Bundesgericht
Tribunal fédéral
Tribunale federale
Tribunal federal

6B 1276/2020

Urteil vom 6. April 2021

Strafrechtliche Abteilung

Besetzung
Bundesrichter Denys, als präsidierendes Mitglied,
Bundesrichter Rüedi, Hurni,
Gerichtsschreiber Matt.

Verfahrensbeteiligte
A.________,
vertreten durch Rechtsanwalt
Dr. Lucien Valloni,
Beschwerdeführer,

gegen

1. Stadtrichteramt Zürich,
Postfach, 8022 Zürich,
2. B.________,
Beschwerdegegner.

Gegenstand
Nichtanhandnahme (Tätlichkeiten),

Beschwerde gegen die Verfügung des Obergerichts des Kantons Zürich, III. Strafkammer, vom 29. September 2020 (UE200062-O/U/PFE).

Sachverhalt:

A.

• • •

**Aufgabenstellung:** Schreibe das Bundesgerichtsurteil zur Nichtanhandnahme wegen Tätlichkeiten im Anschluss an die letzte gezeigte Zeile weiter.

**Bereitgestellte Daten:**
• • •

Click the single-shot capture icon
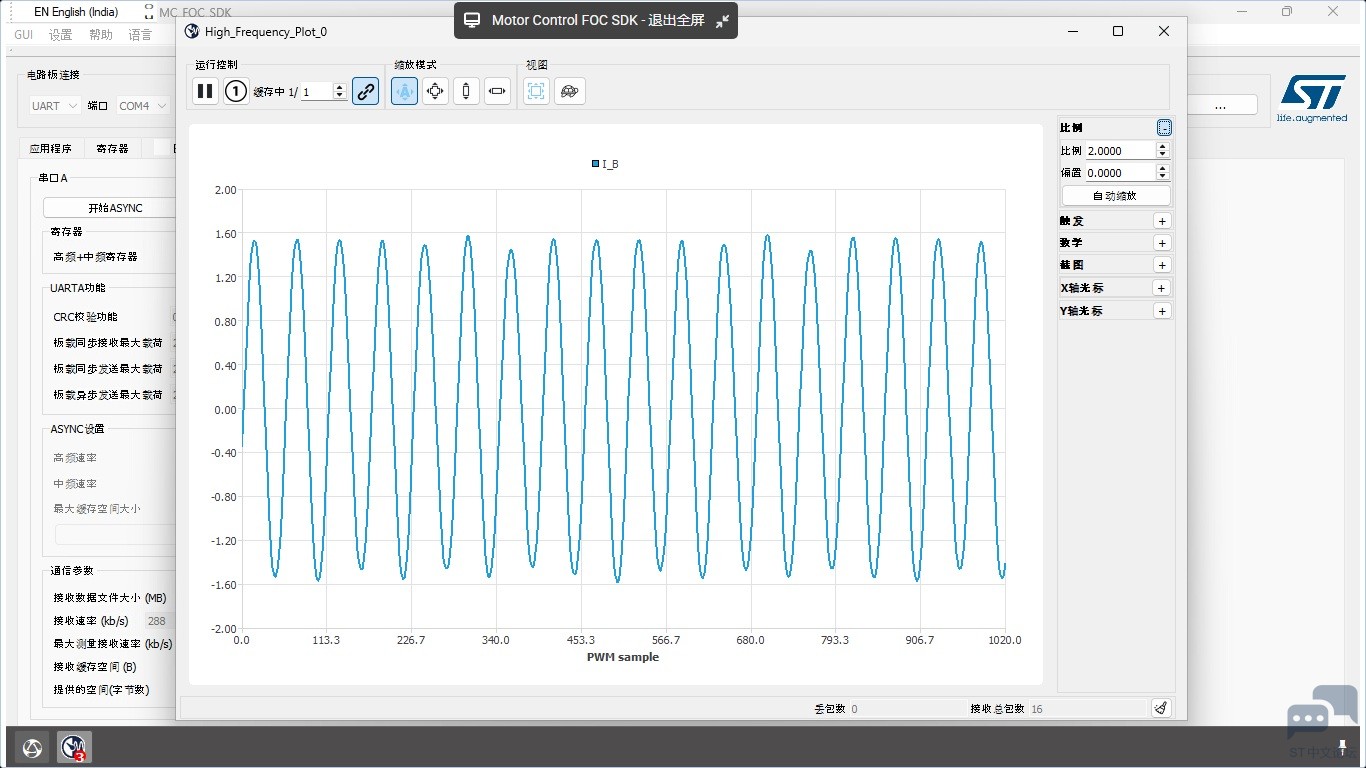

• • •

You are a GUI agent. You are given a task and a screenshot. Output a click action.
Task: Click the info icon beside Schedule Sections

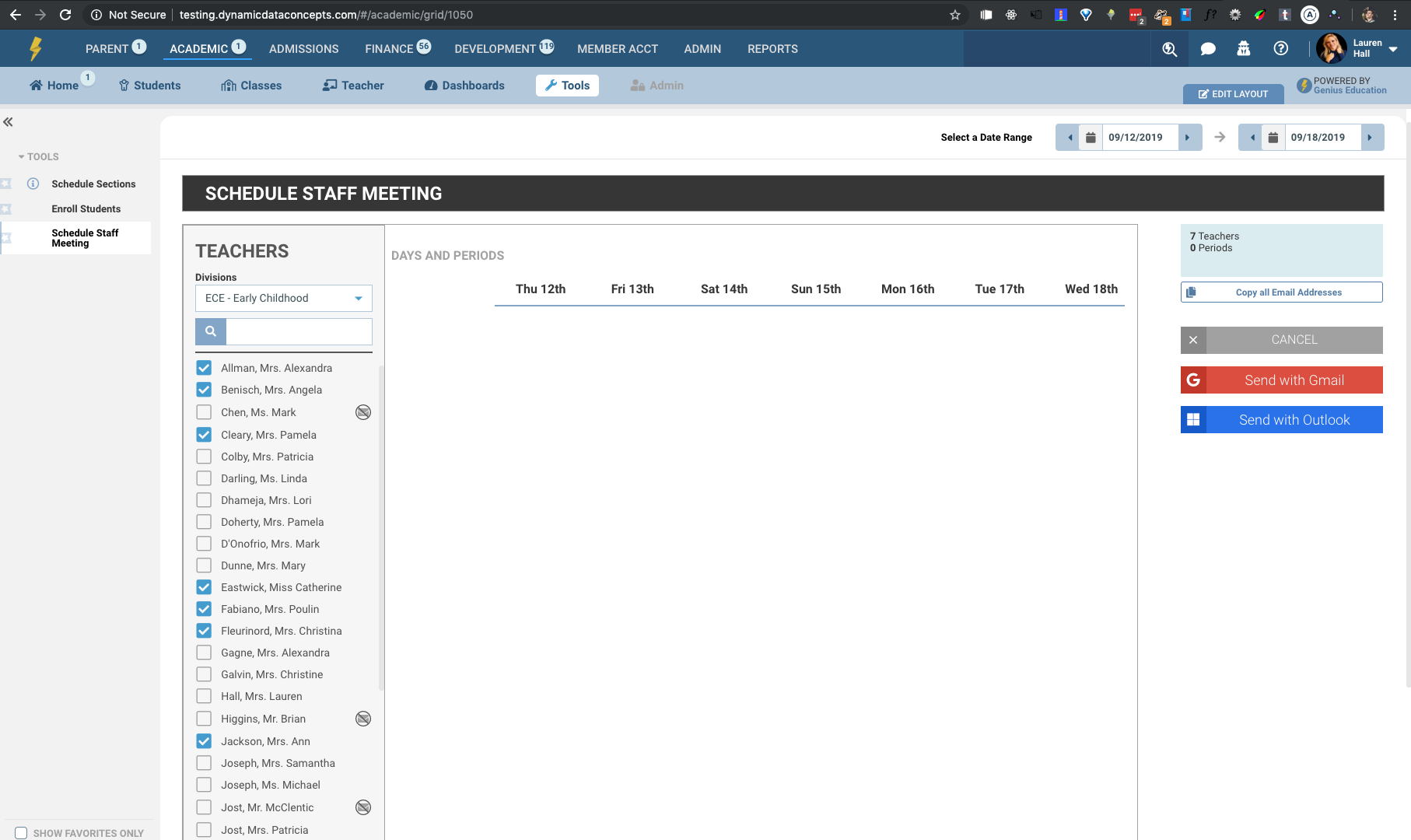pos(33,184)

• • •

**Antwort zur Aufgabe:**
Mit Verfügung vom 7. Februar 2020 nahm das Stadtrichteramt Zürich eine von A.________ beanzeigte Strafuntersuchung gegen B.________ wegen Tätlichkeiten nicht an Hand. Das Obergericht des Kantons Zürich wies die dagegen erhobene Beschwerde von A.________ am 29. September 2020 ab.

B.
Mit Beschwerde in Strafsachen beantragt A.________, es sei eine Strafuntersuchung zu eröffnen und durchzuführen und der Sachverhalt sei rechtsgenüglich abzuklären.

Erwägungen:

1.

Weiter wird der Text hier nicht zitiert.